§ **Exercise brief**:
Return every line of the rows below that contains the word "Code".

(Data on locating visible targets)

□ □ □ □

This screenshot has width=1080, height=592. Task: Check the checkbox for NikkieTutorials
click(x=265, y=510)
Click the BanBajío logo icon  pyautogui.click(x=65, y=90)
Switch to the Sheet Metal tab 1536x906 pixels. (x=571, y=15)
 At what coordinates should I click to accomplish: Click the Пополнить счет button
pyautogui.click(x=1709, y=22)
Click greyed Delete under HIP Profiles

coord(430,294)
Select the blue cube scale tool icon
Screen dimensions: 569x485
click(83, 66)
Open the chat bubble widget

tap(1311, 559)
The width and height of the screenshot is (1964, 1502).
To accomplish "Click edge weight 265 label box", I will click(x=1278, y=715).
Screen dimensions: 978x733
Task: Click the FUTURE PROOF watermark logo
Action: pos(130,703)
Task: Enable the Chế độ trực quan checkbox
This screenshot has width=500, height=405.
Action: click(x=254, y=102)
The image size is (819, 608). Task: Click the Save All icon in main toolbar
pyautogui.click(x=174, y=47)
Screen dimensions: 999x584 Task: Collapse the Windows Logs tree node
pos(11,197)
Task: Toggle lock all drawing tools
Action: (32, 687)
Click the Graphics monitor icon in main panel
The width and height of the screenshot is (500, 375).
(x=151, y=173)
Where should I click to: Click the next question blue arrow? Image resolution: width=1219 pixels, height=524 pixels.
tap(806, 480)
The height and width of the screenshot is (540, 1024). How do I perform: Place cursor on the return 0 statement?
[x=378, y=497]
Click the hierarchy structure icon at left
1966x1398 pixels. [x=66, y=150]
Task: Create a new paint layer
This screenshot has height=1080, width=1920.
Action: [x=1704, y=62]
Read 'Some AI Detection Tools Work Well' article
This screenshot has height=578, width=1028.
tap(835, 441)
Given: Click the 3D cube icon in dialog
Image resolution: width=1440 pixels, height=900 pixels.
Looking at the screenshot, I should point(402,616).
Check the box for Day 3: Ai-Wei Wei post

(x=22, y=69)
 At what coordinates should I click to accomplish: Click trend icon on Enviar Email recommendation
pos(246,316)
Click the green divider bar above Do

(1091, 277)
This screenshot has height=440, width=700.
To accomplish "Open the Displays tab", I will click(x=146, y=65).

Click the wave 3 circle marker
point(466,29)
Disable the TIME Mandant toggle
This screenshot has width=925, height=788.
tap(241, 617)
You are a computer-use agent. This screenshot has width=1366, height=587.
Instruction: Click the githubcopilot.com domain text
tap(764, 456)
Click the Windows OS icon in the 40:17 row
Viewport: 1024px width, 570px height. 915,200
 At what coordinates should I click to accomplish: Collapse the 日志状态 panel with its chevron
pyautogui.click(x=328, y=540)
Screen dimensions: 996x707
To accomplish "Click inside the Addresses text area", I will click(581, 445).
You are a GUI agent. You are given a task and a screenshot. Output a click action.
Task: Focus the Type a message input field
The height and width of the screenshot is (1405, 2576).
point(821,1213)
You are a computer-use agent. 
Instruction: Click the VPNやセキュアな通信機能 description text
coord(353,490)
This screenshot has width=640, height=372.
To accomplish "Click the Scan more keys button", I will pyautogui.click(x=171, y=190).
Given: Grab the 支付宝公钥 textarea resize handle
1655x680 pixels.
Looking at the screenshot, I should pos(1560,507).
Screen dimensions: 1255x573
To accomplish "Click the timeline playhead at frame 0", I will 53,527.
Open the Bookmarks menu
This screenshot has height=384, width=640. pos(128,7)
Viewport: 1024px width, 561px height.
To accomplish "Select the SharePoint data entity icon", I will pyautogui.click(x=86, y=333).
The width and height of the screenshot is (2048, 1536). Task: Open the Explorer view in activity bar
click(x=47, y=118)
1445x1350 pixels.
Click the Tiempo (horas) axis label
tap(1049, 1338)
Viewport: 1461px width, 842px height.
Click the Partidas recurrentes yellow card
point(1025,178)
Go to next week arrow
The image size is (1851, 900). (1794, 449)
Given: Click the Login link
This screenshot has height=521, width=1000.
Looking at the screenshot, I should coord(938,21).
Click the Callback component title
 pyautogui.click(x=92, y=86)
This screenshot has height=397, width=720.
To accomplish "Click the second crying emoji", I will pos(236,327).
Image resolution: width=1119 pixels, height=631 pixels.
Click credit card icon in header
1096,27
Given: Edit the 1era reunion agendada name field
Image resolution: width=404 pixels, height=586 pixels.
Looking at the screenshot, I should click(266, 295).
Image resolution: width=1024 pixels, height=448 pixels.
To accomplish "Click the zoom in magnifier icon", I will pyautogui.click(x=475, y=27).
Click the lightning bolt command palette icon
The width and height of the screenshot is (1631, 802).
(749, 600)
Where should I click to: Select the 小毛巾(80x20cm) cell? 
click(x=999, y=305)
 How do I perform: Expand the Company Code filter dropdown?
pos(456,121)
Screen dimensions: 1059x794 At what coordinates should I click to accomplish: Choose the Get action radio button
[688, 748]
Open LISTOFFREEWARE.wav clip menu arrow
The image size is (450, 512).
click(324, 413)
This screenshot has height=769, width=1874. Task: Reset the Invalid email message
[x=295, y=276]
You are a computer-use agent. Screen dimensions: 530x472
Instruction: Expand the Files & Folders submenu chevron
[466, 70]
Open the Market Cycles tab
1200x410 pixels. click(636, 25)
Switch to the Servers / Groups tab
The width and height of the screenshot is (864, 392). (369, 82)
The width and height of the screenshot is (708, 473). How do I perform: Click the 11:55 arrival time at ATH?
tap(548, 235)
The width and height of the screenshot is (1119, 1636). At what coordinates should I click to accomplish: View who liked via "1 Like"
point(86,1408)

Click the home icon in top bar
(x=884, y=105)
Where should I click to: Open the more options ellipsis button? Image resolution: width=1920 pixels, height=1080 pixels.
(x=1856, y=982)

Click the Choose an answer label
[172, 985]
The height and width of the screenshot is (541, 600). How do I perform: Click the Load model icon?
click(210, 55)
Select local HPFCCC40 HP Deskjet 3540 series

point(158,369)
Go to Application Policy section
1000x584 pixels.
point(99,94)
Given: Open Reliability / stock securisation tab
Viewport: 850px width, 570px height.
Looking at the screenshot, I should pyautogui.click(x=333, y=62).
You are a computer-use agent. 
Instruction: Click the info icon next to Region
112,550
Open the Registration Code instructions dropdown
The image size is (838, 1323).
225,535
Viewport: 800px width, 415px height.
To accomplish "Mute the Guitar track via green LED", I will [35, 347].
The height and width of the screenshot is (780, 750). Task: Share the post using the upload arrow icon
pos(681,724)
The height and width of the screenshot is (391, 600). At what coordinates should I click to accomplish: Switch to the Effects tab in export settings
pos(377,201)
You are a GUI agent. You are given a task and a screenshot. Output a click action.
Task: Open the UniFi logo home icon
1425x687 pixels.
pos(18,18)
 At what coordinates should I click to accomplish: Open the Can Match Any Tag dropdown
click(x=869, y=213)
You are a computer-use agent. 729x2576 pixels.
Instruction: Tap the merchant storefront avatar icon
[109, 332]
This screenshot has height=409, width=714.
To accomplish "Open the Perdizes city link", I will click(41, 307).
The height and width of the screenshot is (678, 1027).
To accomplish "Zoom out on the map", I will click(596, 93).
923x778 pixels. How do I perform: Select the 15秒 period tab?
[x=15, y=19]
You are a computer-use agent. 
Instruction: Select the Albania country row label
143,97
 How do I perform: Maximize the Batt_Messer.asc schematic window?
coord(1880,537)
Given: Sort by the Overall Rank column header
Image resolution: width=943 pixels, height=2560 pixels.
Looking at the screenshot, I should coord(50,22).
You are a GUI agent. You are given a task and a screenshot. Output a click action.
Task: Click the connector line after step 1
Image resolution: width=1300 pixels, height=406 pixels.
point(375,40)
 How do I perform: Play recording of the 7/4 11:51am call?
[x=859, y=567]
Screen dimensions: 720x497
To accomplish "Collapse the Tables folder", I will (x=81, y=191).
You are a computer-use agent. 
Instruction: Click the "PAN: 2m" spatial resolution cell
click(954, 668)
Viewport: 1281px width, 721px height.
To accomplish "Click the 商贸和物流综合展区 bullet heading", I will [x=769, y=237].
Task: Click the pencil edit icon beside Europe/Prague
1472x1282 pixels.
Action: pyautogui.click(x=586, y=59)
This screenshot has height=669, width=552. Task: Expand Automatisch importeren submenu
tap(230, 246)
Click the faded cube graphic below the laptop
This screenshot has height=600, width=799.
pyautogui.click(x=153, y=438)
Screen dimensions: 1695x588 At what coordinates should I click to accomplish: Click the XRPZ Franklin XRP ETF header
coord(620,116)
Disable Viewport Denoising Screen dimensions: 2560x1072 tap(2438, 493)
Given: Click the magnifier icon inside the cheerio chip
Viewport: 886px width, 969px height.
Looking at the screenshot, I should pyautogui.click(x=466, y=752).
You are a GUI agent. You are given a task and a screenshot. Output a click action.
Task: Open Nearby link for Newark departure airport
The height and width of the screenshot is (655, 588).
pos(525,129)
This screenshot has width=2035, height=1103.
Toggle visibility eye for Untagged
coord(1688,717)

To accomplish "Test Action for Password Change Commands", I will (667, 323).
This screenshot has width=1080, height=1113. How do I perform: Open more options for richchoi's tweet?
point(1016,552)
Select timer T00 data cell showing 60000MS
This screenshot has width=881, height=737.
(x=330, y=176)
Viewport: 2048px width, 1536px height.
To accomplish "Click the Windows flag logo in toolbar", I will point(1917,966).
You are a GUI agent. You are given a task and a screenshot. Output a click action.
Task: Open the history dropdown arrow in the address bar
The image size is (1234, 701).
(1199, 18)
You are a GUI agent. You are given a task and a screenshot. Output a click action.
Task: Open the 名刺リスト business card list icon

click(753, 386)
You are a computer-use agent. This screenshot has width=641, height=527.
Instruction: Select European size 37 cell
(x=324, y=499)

□ □ □ □

§ **Answer for this exercise**:
 How do I perform: Expand the Company Code filter dropdown?
Open the Registration Code instructions dropdown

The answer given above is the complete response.